> [Отрывок]

-----

Все тот же усталый районный онколог (не помню ни его имени, ни фамилии) втолковывал мне в тот первый вечер папиного паллиативного статуса: «Если специалисты будут предлагать вам хоспис, не отказывайтесь: бывает, что родственники хотят как лучше, не слышат врачей, а делают только тяжелее и хуже своему близкому. Может быть, в хосписе нормализуют состояние и отправят домой — такие случаи тоже бывают. Но все должно быть направлено на то, чтобы облегчить состояние, чтобы больному было легче…»
В одну из ночей состояние отца стало таким, что выбора не осталось. Фельдшеры со скорых ничего не могли поделать. Дежуривший в хосписе врач по телефону перечислял препараты, которые могли бы немного помочь, но их не было в ближайших круглосуточных аптеках. Оставалось только ждать утра, когда сможет приехать бригада и перевезти папу.
Наблюдая смерть, продолжать жить
Смерть все воспринимают и принимают по-разному. Я видела, как некоторые завершают все свои дела, ложатся на кровать и ждут. Другие — до конца не могут поверить. Наверное, это сказывается на том, как они уходят. Одни быстро, иногда даже так: привезли вечером человека, а утром его кровать уже пуста. А других привозят с прогнозом, что человек до утра не доживет, а он и через неделю жив и даже аппетит у него появился.

-----

> [Задание 1]
По словам онколога из отрывка, почему не стоит отказываться от хосписа? Ответ дайте в одном–трех предложениях.
> [Задание 2]
Соответствуют ли отрывку утверждения (a), (b) и (c)? Для каждого ответьте «да» или «нет» и приведите решающие слова отрывка в точной цитате.
(a) В отрывке указаны имя и фамилия районного онколога.
(b) Препараты, которые назвал дежурный врач хосписа, нашлись в ближайших круглосуточных аптеках.
(c) Бывает, что человек, привезенный с прогнозом не дожить до утра, остается жив и через неделю.
> [Задание 3]
Продолжите отрывок о хосписе, начав сразу после его последнего предложения.

(Записи набора данных)
-----

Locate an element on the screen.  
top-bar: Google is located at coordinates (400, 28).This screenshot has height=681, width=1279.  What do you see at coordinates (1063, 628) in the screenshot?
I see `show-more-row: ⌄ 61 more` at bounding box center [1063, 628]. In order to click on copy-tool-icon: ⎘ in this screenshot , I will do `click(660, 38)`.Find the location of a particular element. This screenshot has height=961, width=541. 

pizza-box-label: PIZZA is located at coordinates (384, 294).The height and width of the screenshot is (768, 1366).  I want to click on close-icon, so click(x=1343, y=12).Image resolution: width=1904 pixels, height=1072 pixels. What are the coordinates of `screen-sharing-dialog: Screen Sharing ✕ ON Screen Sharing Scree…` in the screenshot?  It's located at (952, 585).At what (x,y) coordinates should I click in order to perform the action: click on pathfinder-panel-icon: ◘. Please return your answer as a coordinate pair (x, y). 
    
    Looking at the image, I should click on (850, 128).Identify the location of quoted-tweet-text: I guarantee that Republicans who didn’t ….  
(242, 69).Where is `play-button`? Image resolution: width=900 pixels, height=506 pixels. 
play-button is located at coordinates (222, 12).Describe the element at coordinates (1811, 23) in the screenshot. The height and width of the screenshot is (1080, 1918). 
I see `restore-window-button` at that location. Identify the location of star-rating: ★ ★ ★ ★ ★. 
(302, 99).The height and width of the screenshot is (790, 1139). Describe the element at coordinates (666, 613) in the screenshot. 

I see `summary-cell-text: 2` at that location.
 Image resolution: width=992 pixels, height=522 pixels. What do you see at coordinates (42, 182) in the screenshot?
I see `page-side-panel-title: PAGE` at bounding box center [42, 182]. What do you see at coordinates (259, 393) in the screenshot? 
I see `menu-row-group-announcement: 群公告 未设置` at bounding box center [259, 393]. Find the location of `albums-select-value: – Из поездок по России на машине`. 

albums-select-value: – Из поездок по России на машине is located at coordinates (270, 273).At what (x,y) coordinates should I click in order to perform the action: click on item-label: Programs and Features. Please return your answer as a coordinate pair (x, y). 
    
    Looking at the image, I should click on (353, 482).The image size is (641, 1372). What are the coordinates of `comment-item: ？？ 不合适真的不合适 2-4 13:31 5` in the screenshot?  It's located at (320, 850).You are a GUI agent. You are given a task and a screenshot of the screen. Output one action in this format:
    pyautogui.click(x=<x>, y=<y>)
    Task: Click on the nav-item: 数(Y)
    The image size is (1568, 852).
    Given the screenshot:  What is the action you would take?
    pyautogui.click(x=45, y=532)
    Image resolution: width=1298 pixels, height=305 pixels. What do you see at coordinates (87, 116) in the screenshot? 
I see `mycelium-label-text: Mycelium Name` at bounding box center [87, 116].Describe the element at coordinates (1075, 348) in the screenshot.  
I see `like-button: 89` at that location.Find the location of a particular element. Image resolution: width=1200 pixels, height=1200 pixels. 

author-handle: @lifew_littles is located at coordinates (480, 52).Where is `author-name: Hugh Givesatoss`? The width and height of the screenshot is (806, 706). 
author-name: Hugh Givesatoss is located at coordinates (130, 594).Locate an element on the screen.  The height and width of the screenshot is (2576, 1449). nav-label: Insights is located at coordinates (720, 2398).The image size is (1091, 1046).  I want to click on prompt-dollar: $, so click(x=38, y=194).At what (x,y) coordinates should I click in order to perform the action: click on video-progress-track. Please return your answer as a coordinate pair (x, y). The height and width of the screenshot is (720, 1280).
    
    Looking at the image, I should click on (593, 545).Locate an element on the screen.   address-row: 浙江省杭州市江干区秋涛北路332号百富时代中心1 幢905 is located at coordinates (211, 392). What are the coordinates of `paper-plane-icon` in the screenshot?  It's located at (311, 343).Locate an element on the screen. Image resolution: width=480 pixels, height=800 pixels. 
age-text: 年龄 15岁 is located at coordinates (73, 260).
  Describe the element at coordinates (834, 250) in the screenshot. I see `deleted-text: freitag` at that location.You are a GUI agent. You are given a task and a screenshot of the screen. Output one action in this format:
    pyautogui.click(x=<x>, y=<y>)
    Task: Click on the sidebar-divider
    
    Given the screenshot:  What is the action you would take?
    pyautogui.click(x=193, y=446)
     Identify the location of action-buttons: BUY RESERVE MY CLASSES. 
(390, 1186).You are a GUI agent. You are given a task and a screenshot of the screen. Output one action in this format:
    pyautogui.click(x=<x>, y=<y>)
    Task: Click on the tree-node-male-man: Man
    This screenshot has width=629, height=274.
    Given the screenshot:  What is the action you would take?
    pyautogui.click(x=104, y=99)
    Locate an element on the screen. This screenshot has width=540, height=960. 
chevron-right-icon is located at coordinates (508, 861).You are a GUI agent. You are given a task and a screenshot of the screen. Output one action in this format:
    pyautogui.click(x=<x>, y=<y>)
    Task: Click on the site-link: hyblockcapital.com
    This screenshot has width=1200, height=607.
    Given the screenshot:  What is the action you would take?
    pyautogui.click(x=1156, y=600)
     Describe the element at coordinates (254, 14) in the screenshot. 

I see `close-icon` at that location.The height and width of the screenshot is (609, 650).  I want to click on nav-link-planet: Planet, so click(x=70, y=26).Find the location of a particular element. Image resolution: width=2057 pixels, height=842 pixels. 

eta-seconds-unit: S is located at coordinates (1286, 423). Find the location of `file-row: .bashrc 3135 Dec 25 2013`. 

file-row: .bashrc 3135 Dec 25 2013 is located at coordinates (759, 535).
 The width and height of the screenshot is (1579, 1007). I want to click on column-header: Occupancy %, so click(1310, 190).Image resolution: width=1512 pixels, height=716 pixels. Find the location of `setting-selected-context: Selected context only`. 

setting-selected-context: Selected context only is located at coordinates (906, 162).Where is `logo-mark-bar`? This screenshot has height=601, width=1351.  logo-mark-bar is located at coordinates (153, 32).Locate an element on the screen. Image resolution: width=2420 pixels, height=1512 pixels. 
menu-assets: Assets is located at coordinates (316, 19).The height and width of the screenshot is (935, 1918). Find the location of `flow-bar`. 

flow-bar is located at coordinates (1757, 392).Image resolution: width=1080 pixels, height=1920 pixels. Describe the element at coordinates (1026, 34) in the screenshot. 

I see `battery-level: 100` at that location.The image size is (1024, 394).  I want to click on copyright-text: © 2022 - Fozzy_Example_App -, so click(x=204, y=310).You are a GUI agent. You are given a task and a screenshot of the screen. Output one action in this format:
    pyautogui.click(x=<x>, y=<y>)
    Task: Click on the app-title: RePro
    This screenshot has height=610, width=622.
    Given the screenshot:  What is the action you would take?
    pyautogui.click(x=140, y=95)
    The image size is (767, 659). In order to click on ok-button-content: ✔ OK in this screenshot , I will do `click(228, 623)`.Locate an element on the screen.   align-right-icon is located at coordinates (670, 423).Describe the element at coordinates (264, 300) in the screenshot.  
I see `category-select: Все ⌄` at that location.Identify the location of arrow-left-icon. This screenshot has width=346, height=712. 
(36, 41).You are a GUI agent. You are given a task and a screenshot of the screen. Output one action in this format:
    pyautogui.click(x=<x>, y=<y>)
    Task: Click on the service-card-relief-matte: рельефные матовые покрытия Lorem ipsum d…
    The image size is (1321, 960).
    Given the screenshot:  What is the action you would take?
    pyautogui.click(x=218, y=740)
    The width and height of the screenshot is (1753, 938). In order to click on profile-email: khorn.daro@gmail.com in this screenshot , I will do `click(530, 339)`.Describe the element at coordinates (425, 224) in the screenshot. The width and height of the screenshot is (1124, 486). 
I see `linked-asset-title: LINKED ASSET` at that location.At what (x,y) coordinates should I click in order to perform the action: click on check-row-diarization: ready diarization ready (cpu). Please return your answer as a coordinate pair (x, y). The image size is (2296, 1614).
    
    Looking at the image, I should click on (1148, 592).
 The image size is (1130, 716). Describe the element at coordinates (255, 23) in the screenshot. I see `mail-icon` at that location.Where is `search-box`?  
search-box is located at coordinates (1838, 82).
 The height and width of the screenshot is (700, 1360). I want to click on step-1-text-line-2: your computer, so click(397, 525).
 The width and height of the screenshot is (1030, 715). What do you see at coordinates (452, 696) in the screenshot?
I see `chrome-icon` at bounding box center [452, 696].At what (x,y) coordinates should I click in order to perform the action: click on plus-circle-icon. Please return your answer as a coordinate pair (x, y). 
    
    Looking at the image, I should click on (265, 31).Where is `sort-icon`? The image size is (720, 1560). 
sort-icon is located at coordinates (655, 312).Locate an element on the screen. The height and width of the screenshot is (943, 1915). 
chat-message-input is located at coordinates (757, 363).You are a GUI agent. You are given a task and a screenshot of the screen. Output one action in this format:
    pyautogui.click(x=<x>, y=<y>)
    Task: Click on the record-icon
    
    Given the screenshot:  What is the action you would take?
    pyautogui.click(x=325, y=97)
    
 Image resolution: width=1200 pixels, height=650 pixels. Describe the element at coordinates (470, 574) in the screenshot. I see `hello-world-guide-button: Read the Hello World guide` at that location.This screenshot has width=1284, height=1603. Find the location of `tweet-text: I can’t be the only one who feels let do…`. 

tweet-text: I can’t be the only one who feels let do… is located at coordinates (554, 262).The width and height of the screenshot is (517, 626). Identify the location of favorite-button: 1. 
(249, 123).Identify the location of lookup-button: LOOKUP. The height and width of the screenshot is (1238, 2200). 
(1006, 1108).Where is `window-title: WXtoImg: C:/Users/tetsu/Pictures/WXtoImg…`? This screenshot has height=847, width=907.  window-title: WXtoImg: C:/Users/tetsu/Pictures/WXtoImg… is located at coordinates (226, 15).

-----

> [Поле ответа 1]
Родственники, желая как лучше, иногда не слышат врачей и делают своему близкому только тяжелее и хуже. В хосписе же могут нормализовать состояние и даже отправить домой, а все должно быть направлено на то, чтобы больному было легче.

> [Поле ответа 2]
(a) Нет: «не помню ни его имени, ни фамилии».
(b) Нет: «но их не было в ближайших круглосуточных аптеках».
(c) Да: «а он и через неделю жив и даже аппетит у него появился».

> [Поле ответа 3]
Возможно, умирающему придется провести в хосписе недели или даже месяцы. Если так, то близкие успевают в какой-то степени привыкнуть. Помню, как каждый день смотрела в окно автобуса или такси по дороге к папе, не зная, что ждет меня в ее конце, и думала: а пусть бы эта дорога никогда не кончалась — вот так бы ехать и ехать и ехать, зная, что он живой…
Ощущение ушедшего поезда, а потому бессмысленности всякой деятельности накладывает отпечаток на все сферы жизни. Зачем делать вообще хоть что-то, если все неизбежно в итоге придет к этой окончательной точке? Поэтому очень важно продолжать изо дня в день делать рутинные дела.
Когда мы только приехали в хоспис, лечащий врач серьезно посмотрел на меня и сказал: «Все остальные ваши дела никто не отменял. Идите-ка сегодня домой».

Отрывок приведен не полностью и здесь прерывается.